Per Newton’s law of motion, the acceleration \({a}_{i}^{d}\left(t\right)\) of the ith charged particle with unit mass \({M}_{i}(t)\) at time t is computed as in Eq. (17).

$${a}_{i}^{d}\left(t\right)= \frac{{Q}_{i}\left(t\right)\cdot {E}_{i}^{d}\left(t\right)}{{M}_{i}(t)}$$
(17)

The velocity and position of the ith charged particle at time (t + 1) are updated according to Eqs. (18) and Eq. (19), respectively.

$${V}_{i}^{d}\left(t+1\right)={rand}_{i}*{V}_{i}^{d}\left(t\right)+{acceleration}_{i}^{d}(t)$$
(18)
$${X}_{i}^{d}\left(t+1\right)={X}_{i}^{d}\left(t\right)+{V}_{i}^{d}(t+1)$$
(19)

The particle associated with the maximum quantity of charge can be considered the best individual. This individual particle attracts other particles with a lower charge and fewer voyages in the search domain.

Population-based search methods begin their exploration process with the initialization of a collection of potential candidate solutions called the initial population. The initialization of a population with random points in the search space is a common method. Exploration begins with these random solutions and is directed towards the global optima with the application of several control parameters and mechanisms. Occasionally, these random initial points lead the optimization algorithm towards a local optimum. To avoid such a trap, the concept of OBL, which is based on the theory of an opposite point, has been proposed. According to OBL, both the initial population and its opposite population are included in the search space, which considers the existence of possible solutions in any direction, thereby enabling the algorithm to effectively explore the search space. In addition, an opposite number \(\overline{x }\) of a given real number \(x\in [lb, ub]\) in one dimension can be computed as in Eq. (20):

$$\overline{x} = lb + ub - x,$$
(20)

where \(lb\) and \(ub\) denote the lower and upper bounds of the search domain, respectively. Equation (12) can be extended to a multidimensional space. Let\(x\in {R}^{n}, x=[{x}_{1}, {x}_{2}, \cdots , {x}_{n}]\), where\({x}_{i}\in R\); the opposite point \(\overline{x }=[\overline{{x }_{1}},\overline{{x }_{2}}, \cdots , \overline{{x }_{n}} ]\) can be computed as in Eq. (21).

$${\overline{x} }_{i}={lb}_{i}+{ub}_{i}-{x}_{i}, i=1, 2, \cdots ,n$$
(21)

In OBL, if the fitness function value of position \(x\) is inferior to that of its opposite position \(\overline{x }\) (i.e., \(fitness(x)<fitness(\overline{x })\)), it is replaced by \(\overline{x }\); otherwise, \(x\) is saved. The population is updated with the better value of \(x\) or \(\overline{x }\).

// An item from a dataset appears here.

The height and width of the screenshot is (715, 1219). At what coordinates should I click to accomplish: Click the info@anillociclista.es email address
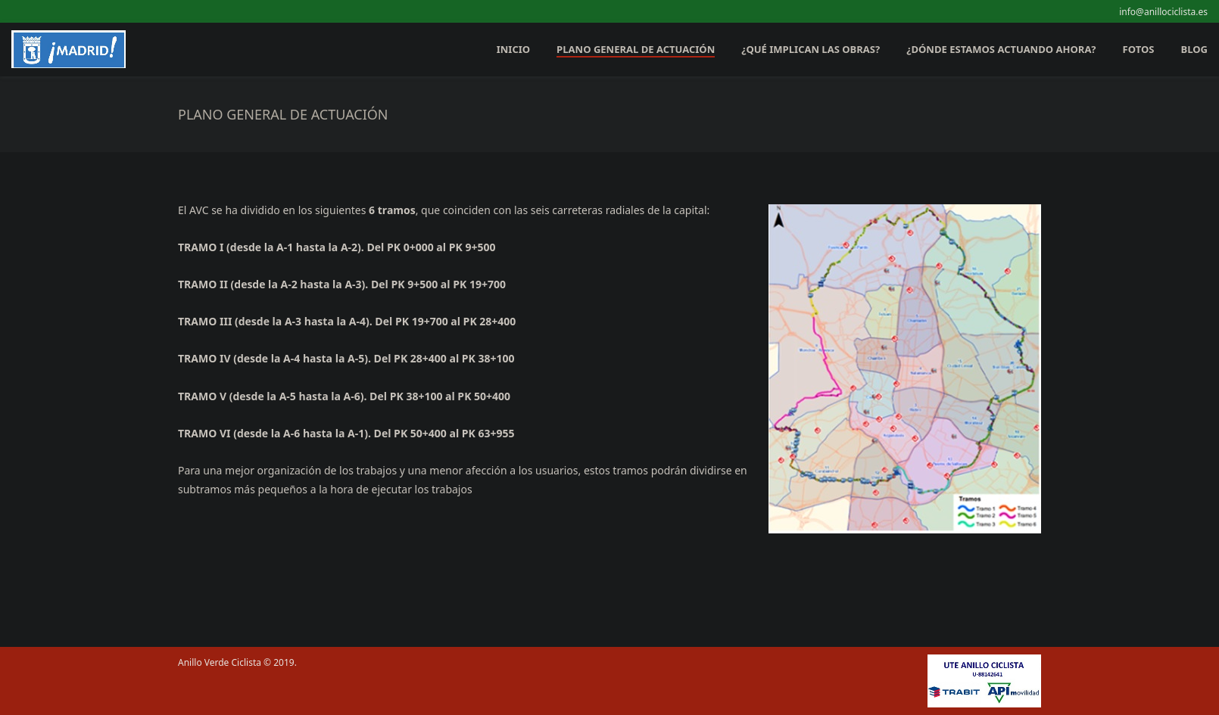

Maintaining steadiness between intensification and diversification in an evolutionary search algorithm is a critical factor that significantly affects its performance. Elitism is applied to the selection operation of evolutionary algorithms for this purpose. This strategy retains the most beneficial candidates and benefits exploitation. In practice, a small value is often set for the degree of elitism strategy or number of elites. The elitism process includes a few best individuals from one generation in the population of the following generation. The key purpose of using elitism is to preserve the positions of promising parts of the search space across generations and enable the continuous exploitation of these promising areas. Furthermore, it ensures the existence of the best individuals by considering the entire processing of an algorithm in the last generation created, which is the final outcome.

EOAEFA algorithm

The deprived convergence rate and trapping in a local best optimum are the two weaknesses of the basic AEFA that influence its overall performance. It updates the current particles in the search space towards the local best solution obtained thus far and may ignore some better-fitting solutions that are in opposite directions from the current particle. The EOAEFA method avoids simultaneous consideration of a solution and its opposite. This helps improve the exploration ability of the basic AEFA. In addition, in each iteration, it saves the highly fit solutions as elites and carries them over to the next iteration, thereby helping achieve a better convergence. The EOAEFA does not significantly affect the configuration of the basic AEFA but improves its accuracy through the inclusion of OBL and elitism. Algorithm 1 presents the steps of the EOAEFA.

figure a

The EOAEFA method begins with the initialization of the algorithm-specific parameters and a randomly initialized population \(P\). The oppositional population \(\overline{P }\) is then generated from \(P\). Both \(P\) and \(\overline{P }\) are evaluated simultaneously, and N best-fit particles are selected from \(P U \overline{P }\). Next, the AEFA operators are applied to the updated population to intensify and diversify the search space. The positions and velocities of all particles were updated through the iterations. At the end of each iteration, M elite particles are identified. The value of M must be carefully selected and assigned a small number. A larger value of M may significantly alter the quality of the solutions, and many duplicate solutions can exist. Finally, the same number of worst solutions was replaced by these elite solutions. Hence, the elite particles are carried to the next iteration, retaining the finest solutions obtained thus far and advancing the convergence rate of the algorithm.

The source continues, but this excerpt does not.